[Opening TEXT FOR ANALYSIS section]

During these four hundred years the struggles against the pre-capitalist order spread from one country to another and from one continent to another in an extremely irregular manner. The major upheavals which mark the forward march of the capitalist revolution started with the revolts in Germany in the sixteenth century. These were crushed so thoroughly that the German people could not rise again for three centuries. However, the next attempts, the Dutch and the English bourgeois revolutions in the seventeenth century, proved successful. So did the American and French revolutions of the eighteenth century and the American Civil War of the nineteenth century.

Moreover, the new claimant to supreme power, the bourgeoisie, was not uniformly victorious throughout this era of its rise and, even where triumphant, did not always carry through all its class aims. In the United States, the capitalists did not win national supremacy in the first revolution; they had to share power with the slaveholders – and it took a second revolution to crush these rivals. In Germany the bourgeoisie did not rule in its own right until the Hohenzollerns and the Junker landlords were overthrown in 1918 – and then the industrial workers were already knocking on the doors of power. In Russia it was still worse for the capitalists; they did not achieve sovereignty there at any time. After having been held back by the Czarist-landlord regime up to 1917, they were thrust aside and eliminated by the victorious worker-peasant uprisings.

[Closing TEXT FOR ANALYSIS section]

REQUIRED WORK -
A – Answer these questions about the passage on the bourgeois revolutions:
(i) In which century did the revolts in Germany take place?
(ii) With whom did the capitalists in the United States have to share power after the first revolution?
(iii) In what year were the Hohenzollerns and the Junker landlords overthrown?
B – Update the passage on the bourgeois revolutions from "Moreover, the new" to "victorious worker-peasant uprisings.", putting "plantation owners" in place of "slaveholders".
C – Go on with the passage on the bourgeois revolutions, picking up after its last sentence.

[Opening LISTED ENTRIES section]

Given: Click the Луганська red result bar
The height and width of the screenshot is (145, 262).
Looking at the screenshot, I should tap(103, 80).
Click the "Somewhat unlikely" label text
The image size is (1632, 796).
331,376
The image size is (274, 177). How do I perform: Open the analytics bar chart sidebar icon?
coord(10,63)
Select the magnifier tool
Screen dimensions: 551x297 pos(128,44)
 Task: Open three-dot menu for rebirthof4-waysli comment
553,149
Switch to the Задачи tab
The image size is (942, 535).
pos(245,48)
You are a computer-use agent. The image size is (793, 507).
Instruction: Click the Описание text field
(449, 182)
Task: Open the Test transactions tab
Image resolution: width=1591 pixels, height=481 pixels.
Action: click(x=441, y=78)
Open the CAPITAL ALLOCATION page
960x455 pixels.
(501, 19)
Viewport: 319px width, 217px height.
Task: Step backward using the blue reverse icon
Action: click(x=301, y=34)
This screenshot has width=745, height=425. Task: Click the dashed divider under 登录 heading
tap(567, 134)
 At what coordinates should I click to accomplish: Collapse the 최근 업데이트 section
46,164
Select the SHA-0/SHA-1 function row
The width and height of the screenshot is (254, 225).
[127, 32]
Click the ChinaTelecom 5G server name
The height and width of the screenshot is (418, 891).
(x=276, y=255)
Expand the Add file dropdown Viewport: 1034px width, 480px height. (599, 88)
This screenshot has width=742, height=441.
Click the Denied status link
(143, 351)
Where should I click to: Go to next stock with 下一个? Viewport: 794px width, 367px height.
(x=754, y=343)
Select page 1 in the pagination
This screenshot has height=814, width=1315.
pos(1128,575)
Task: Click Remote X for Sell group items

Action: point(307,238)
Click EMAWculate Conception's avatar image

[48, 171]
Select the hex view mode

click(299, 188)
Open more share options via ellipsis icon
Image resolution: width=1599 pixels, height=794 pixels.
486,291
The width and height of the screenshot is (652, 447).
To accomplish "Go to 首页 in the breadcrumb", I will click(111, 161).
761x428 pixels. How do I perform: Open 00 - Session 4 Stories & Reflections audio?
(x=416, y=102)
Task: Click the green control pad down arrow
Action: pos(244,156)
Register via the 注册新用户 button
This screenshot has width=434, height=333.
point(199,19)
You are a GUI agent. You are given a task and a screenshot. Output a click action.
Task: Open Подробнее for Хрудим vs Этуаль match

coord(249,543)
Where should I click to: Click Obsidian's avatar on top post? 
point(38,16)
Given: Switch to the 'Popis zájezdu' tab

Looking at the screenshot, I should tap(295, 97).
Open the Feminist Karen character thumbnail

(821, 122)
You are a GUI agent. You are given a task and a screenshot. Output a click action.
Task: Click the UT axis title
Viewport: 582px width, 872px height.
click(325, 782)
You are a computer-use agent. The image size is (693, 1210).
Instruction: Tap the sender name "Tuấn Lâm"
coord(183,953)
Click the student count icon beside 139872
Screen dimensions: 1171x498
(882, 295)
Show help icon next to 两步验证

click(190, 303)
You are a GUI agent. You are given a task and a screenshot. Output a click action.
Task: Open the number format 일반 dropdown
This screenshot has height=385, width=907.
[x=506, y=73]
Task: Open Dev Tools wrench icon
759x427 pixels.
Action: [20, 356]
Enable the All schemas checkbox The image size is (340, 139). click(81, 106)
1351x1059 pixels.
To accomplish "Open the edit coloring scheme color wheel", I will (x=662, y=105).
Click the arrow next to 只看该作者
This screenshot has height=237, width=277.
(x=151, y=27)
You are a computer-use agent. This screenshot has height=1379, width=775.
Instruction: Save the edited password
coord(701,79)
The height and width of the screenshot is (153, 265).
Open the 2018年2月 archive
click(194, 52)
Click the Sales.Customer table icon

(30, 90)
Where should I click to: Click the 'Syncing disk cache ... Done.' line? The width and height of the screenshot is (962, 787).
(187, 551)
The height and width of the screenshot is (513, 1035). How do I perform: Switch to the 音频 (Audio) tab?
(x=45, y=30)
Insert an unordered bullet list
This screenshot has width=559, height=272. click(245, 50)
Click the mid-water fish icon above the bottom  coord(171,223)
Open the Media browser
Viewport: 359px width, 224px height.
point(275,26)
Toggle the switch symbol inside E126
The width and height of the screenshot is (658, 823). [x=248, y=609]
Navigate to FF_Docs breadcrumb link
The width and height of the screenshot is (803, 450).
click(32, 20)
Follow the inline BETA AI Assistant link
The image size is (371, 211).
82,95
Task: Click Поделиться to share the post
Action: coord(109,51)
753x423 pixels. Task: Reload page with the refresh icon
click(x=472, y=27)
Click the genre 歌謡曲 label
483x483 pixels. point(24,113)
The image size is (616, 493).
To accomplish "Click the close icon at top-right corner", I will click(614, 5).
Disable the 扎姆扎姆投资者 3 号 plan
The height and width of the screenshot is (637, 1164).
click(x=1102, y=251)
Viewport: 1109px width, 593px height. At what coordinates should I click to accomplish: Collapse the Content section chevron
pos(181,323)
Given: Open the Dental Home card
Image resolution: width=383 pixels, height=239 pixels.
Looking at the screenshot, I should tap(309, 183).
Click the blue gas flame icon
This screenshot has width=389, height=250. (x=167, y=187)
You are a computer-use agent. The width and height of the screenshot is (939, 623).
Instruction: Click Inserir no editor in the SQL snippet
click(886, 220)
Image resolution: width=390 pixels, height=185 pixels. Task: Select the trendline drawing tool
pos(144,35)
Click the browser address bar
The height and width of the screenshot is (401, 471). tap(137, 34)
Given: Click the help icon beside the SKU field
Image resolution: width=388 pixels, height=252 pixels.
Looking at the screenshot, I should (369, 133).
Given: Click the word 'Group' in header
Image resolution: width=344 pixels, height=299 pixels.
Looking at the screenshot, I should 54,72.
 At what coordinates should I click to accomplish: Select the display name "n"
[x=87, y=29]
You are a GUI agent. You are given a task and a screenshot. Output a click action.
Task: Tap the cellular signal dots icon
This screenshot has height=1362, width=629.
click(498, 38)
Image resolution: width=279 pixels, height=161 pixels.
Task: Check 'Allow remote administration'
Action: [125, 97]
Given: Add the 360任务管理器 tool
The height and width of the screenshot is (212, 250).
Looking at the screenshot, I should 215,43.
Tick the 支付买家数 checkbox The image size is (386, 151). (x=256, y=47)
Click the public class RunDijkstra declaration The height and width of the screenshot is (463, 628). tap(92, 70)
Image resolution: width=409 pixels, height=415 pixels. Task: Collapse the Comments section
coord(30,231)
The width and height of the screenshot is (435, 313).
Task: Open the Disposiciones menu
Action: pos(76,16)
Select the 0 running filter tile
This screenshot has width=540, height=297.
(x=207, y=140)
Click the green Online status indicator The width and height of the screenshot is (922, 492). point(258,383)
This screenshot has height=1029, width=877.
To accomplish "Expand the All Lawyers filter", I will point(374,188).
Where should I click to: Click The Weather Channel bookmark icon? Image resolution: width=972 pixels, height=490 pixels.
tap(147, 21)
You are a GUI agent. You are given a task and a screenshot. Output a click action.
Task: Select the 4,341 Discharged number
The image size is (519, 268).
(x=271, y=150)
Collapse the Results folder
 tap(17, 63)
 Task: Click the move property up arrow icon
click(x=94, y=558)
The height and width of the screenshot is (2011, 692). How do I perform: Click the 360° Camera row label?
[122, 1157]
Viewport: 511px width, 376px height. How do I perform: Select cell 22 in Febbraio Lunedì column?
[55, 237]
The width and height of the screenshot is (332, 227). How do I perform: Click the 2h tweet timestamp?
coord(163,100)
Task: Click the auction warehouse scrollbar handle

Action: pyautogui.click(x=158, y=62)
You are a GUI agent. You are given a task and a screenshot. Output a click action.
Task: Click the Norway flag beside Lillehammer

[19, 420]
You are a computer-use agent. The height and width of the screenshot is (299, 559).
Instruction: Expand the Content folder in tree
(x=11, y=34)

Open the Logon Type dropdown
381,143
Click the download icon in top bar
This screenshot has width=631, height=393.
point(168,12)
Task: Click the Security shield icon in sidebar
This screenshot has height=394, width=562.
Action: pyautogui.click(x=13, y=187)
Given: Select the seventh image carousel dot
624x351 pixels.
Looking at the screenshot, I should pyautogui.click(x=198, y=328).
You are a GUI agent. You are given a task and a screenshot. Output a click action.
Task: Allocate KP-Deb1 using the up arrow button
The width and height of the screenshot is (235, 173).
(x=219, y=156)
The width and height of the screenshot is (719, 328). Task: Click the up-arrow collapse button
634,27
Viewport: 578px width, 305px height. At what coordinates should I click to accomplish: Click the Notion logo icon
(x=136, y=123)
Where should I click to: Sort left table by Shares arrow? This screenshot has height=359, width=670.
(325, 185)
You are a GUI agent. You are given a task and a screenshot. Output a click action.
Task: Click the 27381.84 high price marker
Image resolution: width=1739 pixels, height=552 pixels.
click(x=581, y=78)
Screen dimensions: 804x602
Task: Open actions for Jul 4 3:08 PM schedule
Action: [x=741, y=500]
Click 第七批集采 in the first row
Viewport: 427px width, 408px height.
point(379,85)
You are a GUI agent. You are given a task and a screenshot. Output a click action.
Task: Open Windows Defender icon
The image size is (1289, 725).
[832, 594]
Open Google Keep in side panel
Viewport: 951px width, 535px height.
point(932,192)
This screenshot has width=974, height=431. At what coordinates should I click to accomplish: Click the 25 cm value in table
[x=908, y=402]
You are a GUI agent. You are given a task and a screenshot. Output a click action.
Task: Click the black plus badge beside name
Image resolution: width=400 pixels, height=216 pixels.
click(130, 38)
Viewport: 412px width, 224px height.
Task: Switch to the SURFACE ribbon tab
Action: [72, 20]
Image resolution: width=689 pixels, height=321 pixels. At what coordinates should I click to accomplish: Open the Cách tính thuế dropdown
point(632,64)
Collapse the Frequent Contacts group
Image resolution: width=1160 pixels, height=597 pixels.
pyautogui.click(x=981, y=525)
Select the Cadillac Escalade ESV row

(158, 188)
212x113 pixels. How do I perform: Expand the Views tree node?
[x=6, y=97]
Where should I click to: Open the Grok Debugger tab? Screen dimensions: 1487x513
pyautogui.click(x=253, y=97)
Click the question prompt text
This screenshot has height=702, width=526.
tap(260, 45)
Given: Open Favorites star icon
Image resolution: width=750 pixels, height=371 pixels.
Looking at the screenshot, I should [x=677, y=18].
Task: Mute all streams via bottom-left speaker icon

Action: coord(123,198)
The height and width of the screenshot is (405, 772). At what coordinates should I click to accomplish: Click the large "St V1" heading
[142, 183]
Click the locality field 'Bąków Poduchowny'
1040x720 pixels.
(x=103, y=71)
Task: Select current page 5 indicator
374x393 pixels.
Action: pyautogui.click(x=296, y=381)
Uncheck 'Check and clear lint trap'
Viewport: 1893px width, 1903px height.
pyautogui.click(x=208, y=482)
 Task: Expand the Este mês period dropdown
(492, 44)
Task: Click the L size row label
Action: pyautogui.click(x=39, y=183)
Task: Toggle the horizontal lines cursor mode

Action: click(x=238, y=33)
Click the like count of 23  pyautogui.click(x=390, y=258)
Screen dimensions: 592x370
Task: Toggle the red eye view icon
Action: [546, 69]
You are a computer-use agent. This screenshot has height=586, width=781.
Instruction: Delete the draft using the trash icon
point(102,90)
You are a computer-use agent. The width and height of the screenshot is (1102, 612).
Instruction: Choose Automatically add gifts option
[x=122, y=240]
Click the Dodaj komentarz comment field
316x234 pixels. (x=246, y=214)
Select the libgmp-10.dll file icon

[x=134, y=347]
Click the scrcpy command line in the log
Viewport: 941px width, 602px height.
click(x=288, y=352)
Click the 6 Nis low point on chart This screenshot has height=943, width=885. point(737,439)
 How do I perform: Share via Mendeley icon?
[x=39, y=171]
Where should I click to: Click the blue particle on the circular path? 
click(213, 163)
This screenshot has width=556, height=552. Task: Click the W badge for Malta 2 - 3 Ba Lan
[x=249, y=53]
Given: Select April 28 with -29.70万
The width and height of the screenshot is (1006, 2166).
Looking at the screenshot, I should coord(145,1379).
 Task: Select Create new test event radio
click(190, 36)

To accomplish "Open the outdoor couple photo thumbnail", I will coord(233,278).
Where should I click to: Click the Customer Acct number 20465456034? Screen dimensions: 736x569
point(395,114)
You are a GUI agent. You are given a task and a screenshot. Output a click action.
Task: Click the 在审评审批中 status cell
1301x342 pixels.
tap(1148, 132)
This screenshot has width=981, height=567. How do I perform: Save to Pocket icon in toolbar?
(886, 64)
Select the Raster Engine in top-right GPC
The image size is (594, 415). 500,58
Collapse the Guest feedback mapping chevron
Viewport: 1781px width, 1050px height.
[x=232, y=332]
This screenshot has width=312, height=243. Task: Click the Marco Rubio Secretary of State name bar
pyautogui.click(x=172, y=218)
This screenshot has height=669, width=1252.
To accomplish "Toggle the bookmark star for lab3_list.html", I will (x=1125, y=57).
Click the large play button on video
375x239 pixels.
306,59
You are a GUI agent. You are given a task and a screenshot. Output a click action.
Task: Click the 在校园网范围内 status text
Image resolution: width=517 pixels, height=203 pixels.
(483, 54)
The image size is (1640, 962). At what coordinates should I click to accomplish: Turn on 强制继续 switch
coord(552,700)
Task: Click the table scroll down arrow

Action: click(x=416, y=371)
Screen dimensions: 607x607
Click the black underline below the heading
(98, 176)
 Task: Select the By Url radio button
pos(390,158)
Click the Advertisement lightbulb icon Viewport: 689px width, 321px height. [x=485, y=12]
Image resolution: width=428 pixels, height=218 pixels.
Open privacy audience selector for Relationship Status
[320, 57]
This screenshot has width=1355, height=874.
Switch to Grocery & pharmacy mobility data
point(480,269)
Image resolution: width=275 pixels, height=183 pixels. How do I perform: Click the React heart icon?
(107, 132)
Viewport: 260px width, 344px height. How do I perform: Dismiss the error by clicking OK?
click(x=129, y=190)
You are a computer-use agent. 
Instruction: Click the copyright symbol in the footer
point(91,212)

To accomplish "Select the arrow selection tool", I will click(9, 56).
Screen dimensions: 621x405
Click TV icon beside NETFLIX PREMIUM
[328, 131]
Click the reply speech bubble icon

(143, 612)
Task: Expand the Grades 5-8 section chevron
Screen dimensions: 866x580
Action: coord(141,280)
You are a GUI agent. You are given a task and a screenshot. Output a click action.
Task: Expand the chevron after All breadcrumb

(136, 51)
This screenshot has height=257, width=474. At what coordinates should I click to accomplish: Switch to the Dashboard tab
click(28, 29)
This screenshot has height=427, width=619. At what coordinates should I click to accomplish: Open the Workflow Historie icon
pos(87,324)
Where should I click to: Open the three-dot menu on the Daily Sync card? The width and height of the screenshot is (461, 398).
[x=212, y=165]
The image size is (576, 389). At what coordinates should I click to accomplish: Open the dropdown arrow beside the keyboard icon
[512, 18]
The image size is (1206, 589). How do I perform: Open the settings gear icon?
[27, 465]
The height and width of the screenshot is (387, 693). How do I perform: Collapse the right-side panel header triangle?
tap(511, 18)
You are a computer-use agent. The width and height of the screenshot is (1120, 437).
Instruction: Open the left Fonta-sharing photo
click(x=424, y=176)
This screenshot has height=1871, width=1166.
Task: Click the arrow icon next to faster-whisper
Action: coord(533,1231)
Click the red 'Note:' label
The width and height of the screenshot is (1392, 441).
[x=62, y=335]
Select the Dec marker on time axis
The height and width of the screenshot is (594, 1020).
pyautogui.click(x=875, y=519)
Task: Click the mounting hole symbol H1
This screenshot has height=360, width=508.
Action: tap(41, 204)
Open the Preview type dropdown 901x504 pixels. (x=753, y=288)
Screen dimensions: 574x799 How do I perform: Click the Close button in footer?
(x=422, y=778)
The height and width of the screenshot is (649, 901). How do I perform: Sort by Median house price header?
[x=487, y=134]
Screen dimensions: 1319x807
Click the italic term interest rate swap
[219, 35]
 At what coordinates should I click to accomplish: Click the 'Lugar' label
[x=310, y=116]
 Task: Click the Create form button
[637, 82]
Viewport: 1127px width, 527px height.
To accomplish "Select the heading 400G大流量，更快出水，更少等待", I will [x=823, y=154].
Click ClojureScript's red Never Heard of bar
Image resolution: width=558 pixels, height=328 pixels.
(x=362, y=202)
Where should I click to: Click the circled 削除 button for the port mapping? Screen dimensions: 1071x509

[Closing LISTED ENTRIES section]

EXERCISE ANSWERS -
A –
(i) The sixteenth century.
(ii) The slaveholders.
(iii) 1918.

B –
Moreover, the new claimant to supreme power, the bourgeoisie, was not uniformly victorious throughout this era of its rise and, even where triumphant, did not always carry through all its class aims. In the United States, the capitalists did not win national supremacy in the first revolution; they had to share power with the plantation owners – and it took a second revolution to crush these rivals. In Germany the bourgeoisie did not rule in its own right until the Hohenzollerns and the Junker landlords were overthrown in 1918 – and then the industrial workers were already knocking on the doors of power. In Russia it was still worse for the capitalists; they did not achieve sovereignty there at any time. After having been held back by the Czarist-landlord regime up to 1917, they were thrust aside and eliminated by the victorious worker-peasant uprisings.

C –
There can be no duplication of pattern between the course of the movement which established the capitalists in power and the movement which is dispossessing and replacing them. The historical conditions and the specific social forces at work are vastly different. Moreover, the pace of history has speeded up. It took less time for capitalism to supplant feudalism than it did for feudalism to take the place of slavery. And it will take still less time for the socialist forces to get rid of capitalism.

But the same general historical causes that made the transition from the old order to the new so irregular and contradictory in the past still prevail. The oncoming forces of socialism have to contend with all the inherited unevennesses of social development in the world. The proletarian revolution not only has to cope with fierce resistance from capitalist elements but also with the economic and cultural backwardnesses of the pre-capitalist areas where the majority of mankind live. These conditions have created enormous, unexpected, and still unresolved problems for the advance of socialism where capitalism has already been abolished as in Russia, Eastern Europe and China. These difficulties in turn have had their influence upon the progress of the socialist movements in the more advanced countries.

The zigzag path of the world revolution will emerge more clearly in our review of the stages it has passed through.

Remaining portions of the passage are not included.